In clinical ML, since all tests are ordered by clinicians for a reason, how data are missing often carries information about workflow, patient acuity, and site-specific practice patterns. These “missingness masks”—binary indicators of which features are observed and which are missing—shift across hospitals, time, and acquisition pipelines. It has been shown that such masks can have value for prediction [1]. Such shifts can also signal that new samples are out-of-distribution (OOD) relative to training, even when observed feature values appear benign. In this respect, imputation of missing values can lead to loss of information when it comes to OOD detection.

Description of the SRP Project/Problem

The goal of the project is to develop and evaluate OOD detectors for medical tabular data that explicitly leverage missingness masks—alone and in combination with feature values—to identify distribution shift at deployment.

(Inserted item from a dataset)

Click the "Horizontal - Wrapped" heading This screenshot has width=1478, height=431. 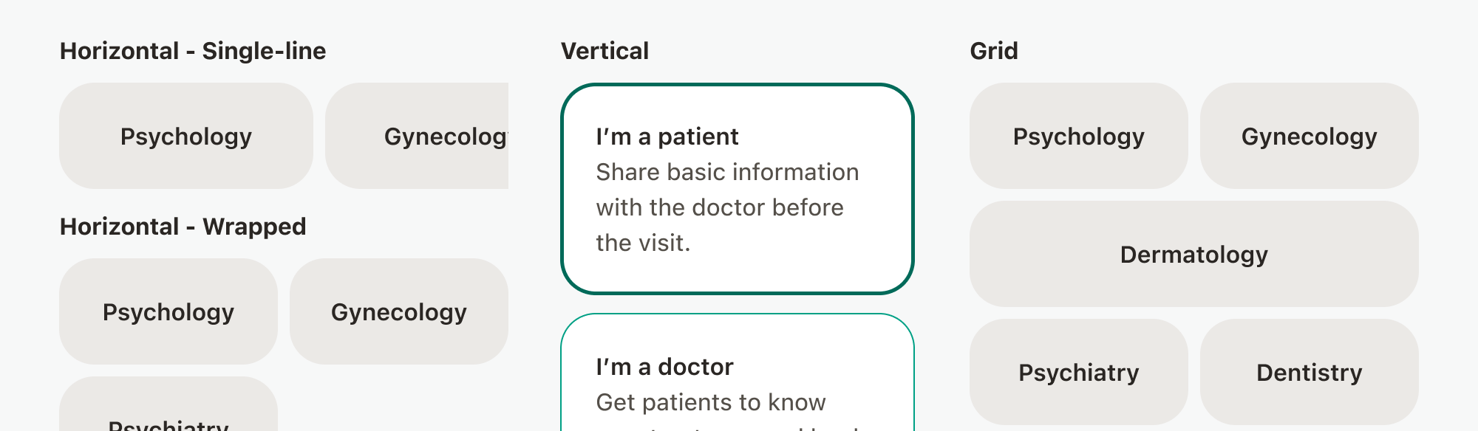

The motivation for this approach is that standard OOD detectors (e.g., distance-, density-, or energy-based) typically ignore the generative process behind missing data, risking silent failures when clinical ordering behavior changes. A change in missingness patterns can be a good proxy of a difference in care protocol, and therefore signal the presence of OOD samples. A dedicated benchmark for medical tabular OOD detection [2] highlights the need for methods tailored to this setting and can be re-used to test the OOD detectors making use of missingness masks.

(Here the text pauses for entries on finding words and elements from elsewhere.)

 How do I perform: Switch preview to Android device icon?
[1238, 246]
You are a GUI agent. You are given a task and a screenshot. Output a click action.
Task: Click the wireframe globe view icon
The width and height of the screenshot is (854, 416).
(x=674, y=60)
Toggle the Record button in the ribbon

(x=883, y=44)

The project will compare 1) mask-only OOD detection, training OOD models only with missingness masks – 2) Mask-augmented detectors, OOD detectors trained on the concatenated information of both covariate and missingness masks and 3) OOD detectors using only covariates plus various kinds of imputation. Plausible OOD scenarios will be created by altering test-time ordering policies (mask distribution), site/domain shifts, and calendar drift.

Research questions

RQ1) How predictive is the missingness mask alone for OOD detection in medical tabular data compared with value-based baselines?

RQ2) Do mask-augmented detectors significantly improve OOD detection performance accuracy over value-only detectors using imputation?

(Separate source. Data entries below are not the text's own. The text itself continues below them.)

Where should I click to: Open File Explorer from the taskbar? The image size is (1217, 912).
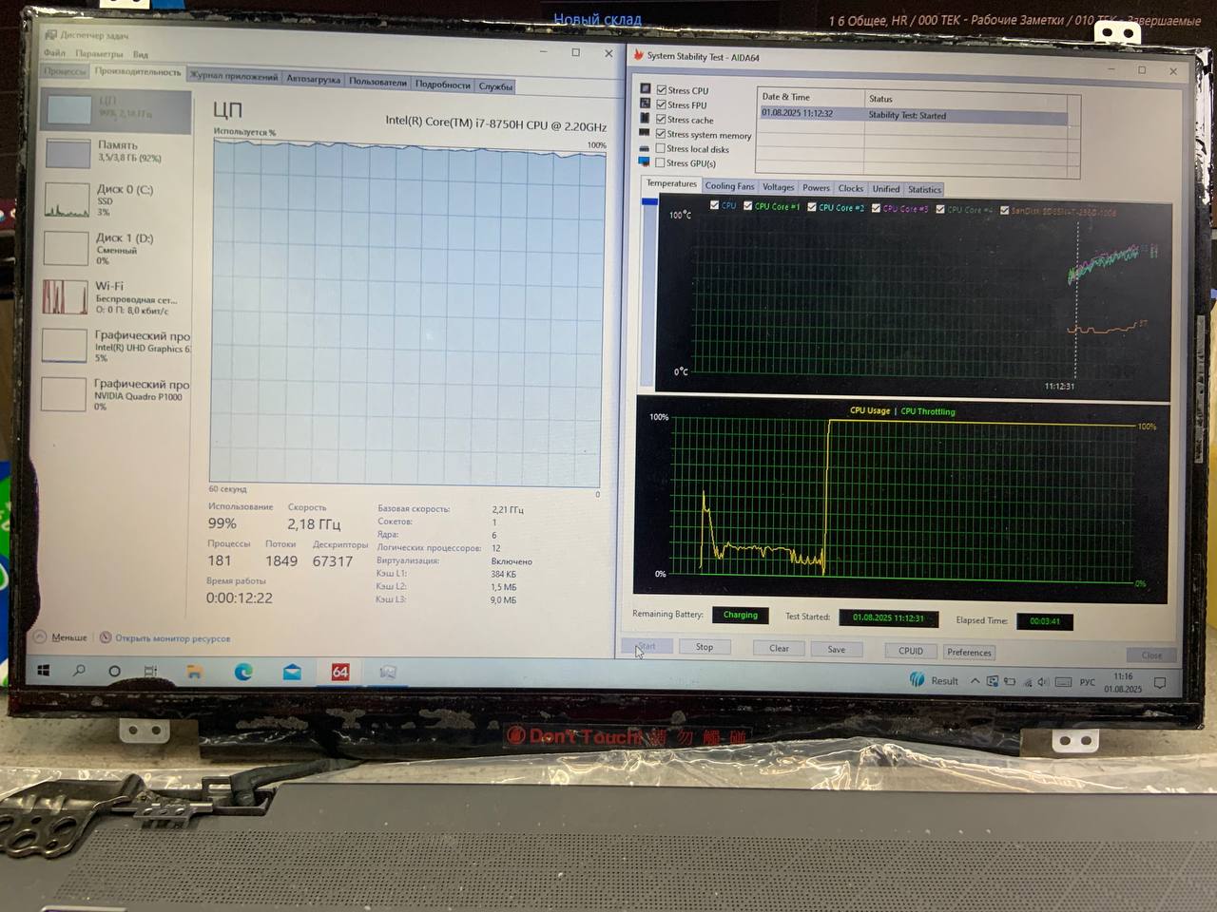coord(194,672)
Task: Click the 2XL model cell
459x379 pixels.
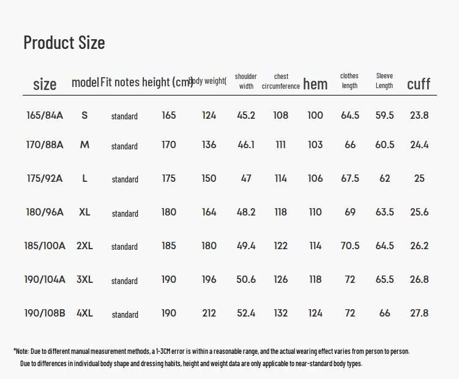Action: pyautogui.click(x=84, y=246)
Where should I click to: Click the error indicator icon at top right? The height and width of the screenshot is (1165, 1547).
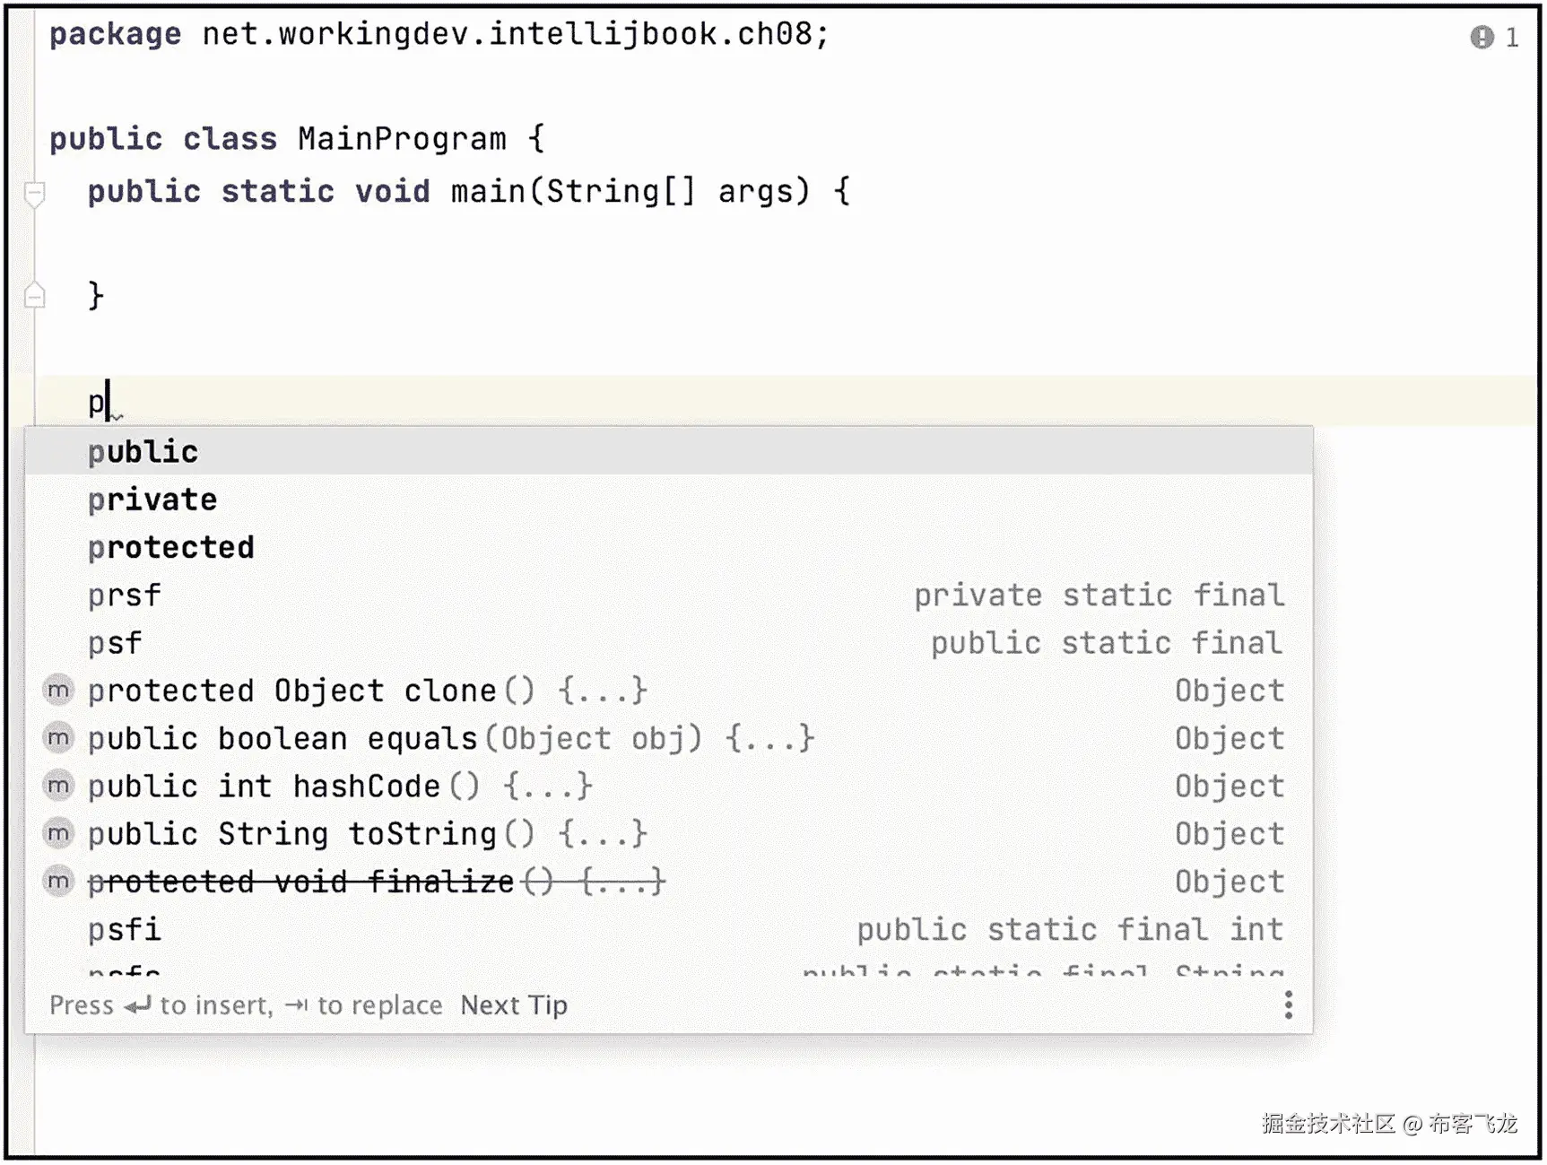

RQ3) More broadly, can mask distribution monitoring detect clinically meaningful shifts earlier than performance drops (early-warning drift detection)?

RQ4) How sensitive are mask-based detectors to different missingness mechanisms (MCAR/MAR/MNAR, see [3]) and to site-specific ordering policies observed in practice?

Expected results

- The main intended outcome of this SRP project is a scientific paper. The results of the work will be submitted to a top-tier machine learning workshop, and this paper will constitute your SRP.?

- The second main deliverable is a open source code base where all the experiments conducted will be shared with the research community.

Time period, please tick at least 1 time period:

November – June

May - November

References

[1] Le Morvan, Marine, et al. "NeuMiss networks: differentiable programming for supervised learning with missing values."?Advances in Neural Information Processing Systems?33 (2020): 5980-5990.

[2] Azizmalayeri, Mohammad, Ameen Abu-Hanna, and Giovanni Cina. "Unmasking the chameleons: A benchmark for out-of-distribution detection in medical tabular data."?International Journal of Medical Informatics?195 (2025): 105762.

[3] Donders, A. Rogier T., et al. "A gentle introduction to imputation of missing values."?Journal of clinical epidemiology59.10 (2006): 1087-1091.